5) Twenty-four hours later, the same Anthony O’Donnell was writing “Austerity Looms for Insurance Industry” for his magazine.  He wasn’t hedging his comments from the previous day so much as reflecting the volatility of the financial environment in which we find ourselves (the Dow had lost almost 700 points by the end of the day Thursday and another 700 in the first hour of trading on Friday…so you could almost see his hands shaking as he typed).  In such an environment, confident predictions are hard to come by.

So, there are some current reference points.  There is reason for hope.  Insurers need technology more than ever, and if the environment is challenging, then all the more so..  They have to be more efficient, they have to understand and manage the risks they are taking, and they have to be able to respond quickly to a business environment that could change quickly.  This means technology: software, outsourcing, services.  These are not niceties that insurers buy in halcyon times, they are the necessities for survival and growth.  Make sure that what you provide carriers is what they need to survive and thrive in whatever 2009 brings and you should do well.

Paving Something Besides the Cowpath

October 7, 2008

Insurance technology vendors (and by that I mean software vendors, outsourcing providers, and service companies focused on insurance) will have to sharpen their focus in order to grow in this challenging economic environment.  Buyers always care about return on investment (ROI) but it has now become hyper-critical.  Vendors must show that what they do will produce a measurable return in a reasonable time.

Insurance technology buyers are going to be under severe pressure to justify purchases.  First of all, their budgets are likely to be more limited.  Deb Smallwood of Smallwood Maike has recently predicted that 2009 IT spending for insurance carriers will be flat when compared with 2008.  More than ever, vendors will need to assist buyers in building the internal case for procurement.  This means understanding more than ever just how the customer benefits from purchasing the product or service.

There are seasons of business where buyers have budgets and vendors just have to describe their products with the right buzzwords to qualify as a recipient of the RFP, if not the contract itself.  This is a season, however, when vendors need to help carriers think through their problems and come up with creative solutions that make bottom line sense for the carrier (or health plan or agent or…).

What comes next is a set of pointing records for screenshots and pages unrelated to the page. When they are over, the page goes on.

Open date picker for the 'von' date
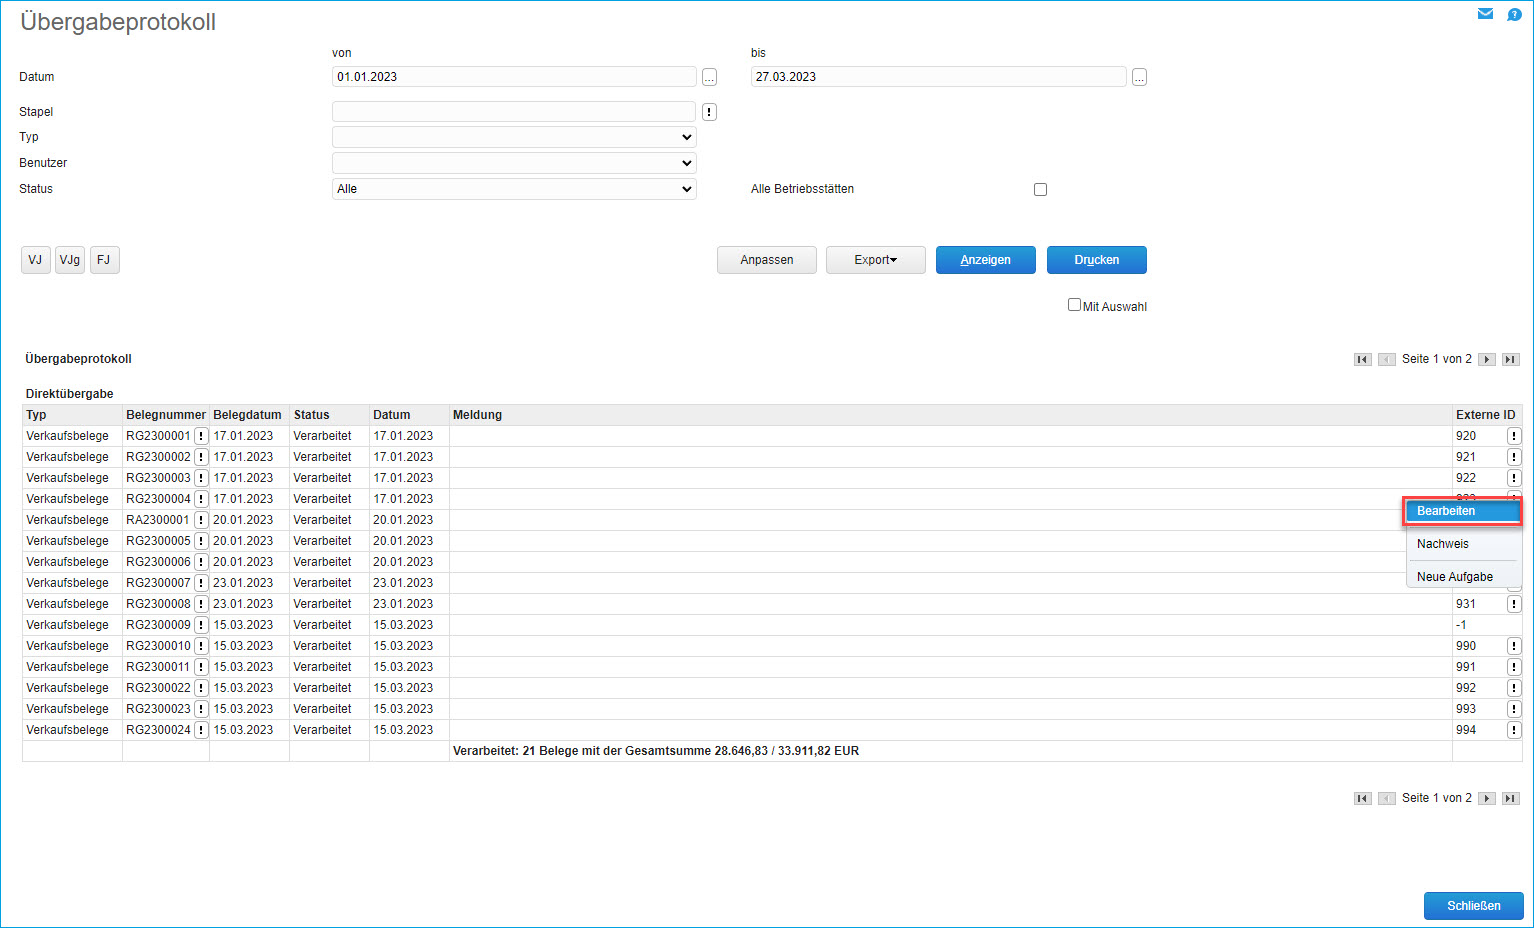 pyautogui.click(x=709, y=77)
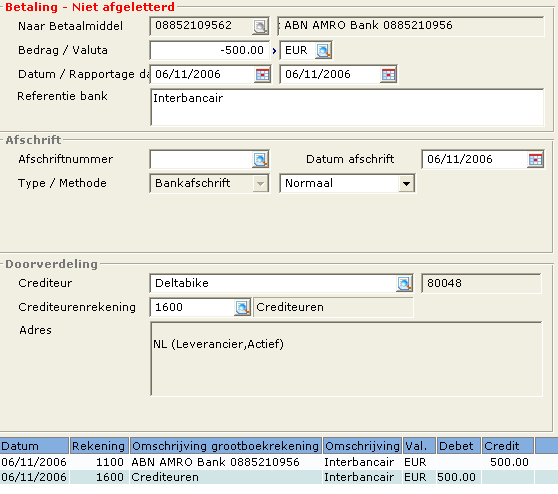Screen dimensions: 558x494
Task: Select the 1100 ABN AMRO Bank row
Action: point(279,462)
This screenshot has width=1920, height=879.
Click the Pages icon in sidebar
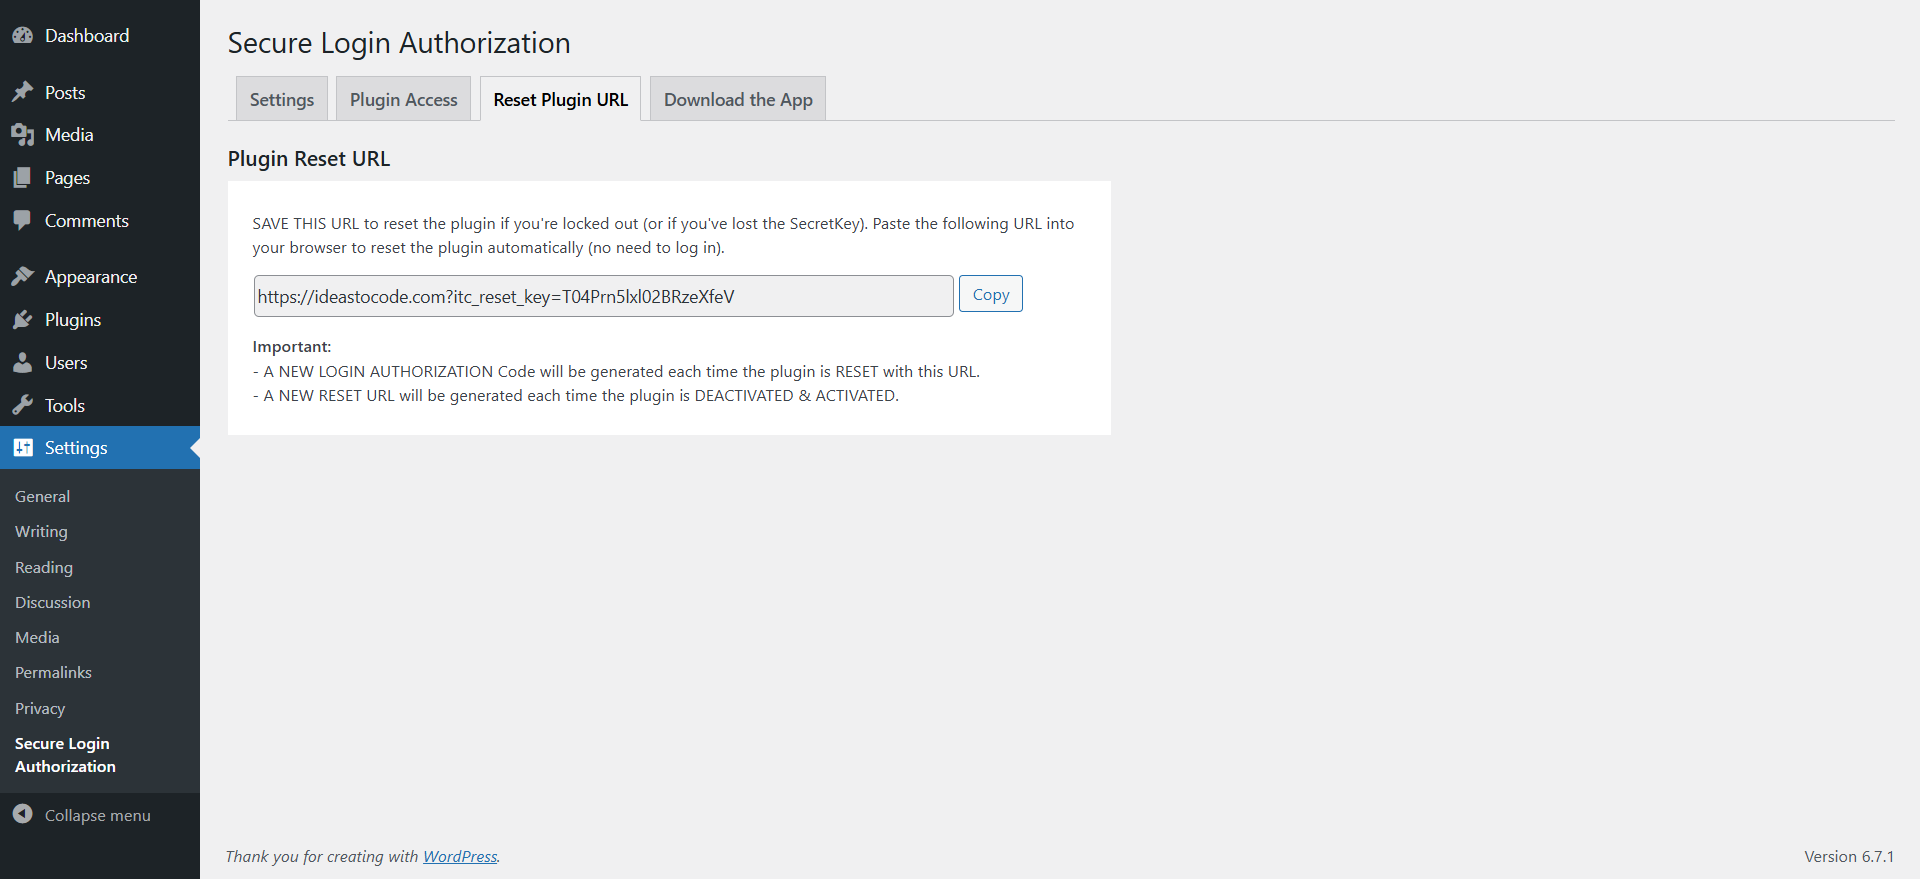pyautogui.click(x=23, y=178)
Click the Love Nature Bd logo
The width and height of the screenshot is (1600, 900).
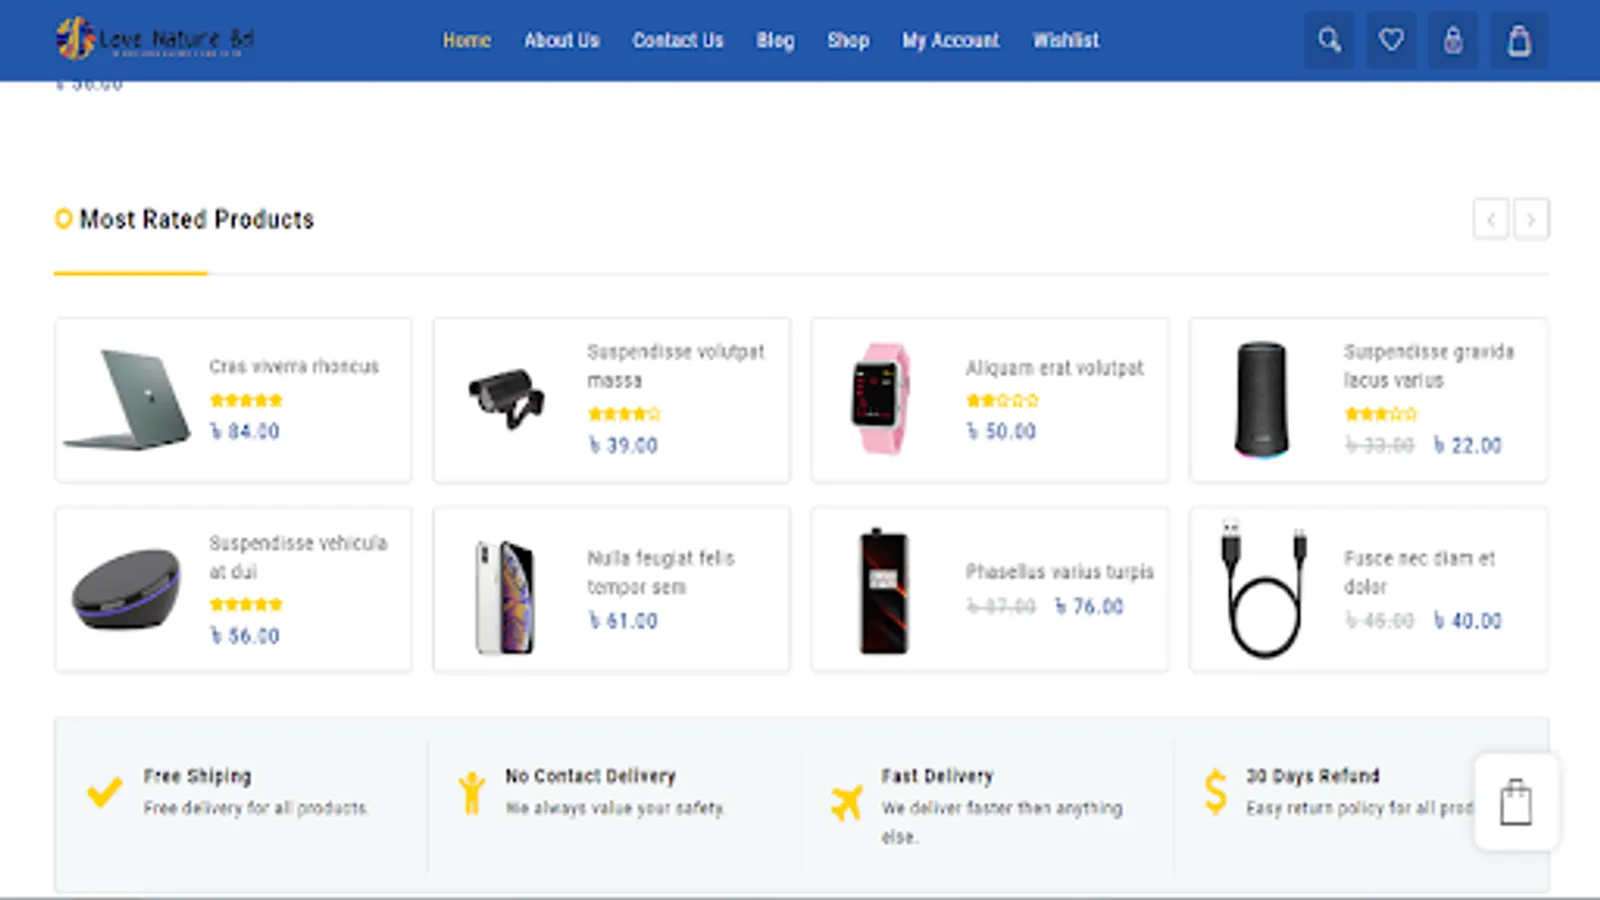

When you think about it, it’s not so much in the product or service that causes a customer to derive benefit and gain a return on investment.  Rather, it’s in the way the product or service is used.  Many customers do not alter their head count or position descriptions in ways that a new product or service allows them and thus they miss out on savings that they should have.  To help customers get the most value, vendors have to heighten their interest in customer success.  It’s more important than ever that your customer not just buy your product or service – you need to make sure they succeed with it.

This current economic season is the best time to ignore the cowpaths of traditional insurance business processes.  By innovating in this climate, you give buyers and reason to buy when they otherwise wouldn’t.  Strip out the waste and inefficiency of antiquated business processes.  Offer improvements that help carriers cut cost and deliver better product and service to their customers.  There are much straighter paths to get to where the insurance industry needs to go than the well-worn cowpaths we see now.  For some fresh inspiration, check out author John Hagel’s current blog, “Exploring New Forms of Economic Leverage.” 

Innovation is the key.  And while not all change is innovation, there is no innovation without doing something differently.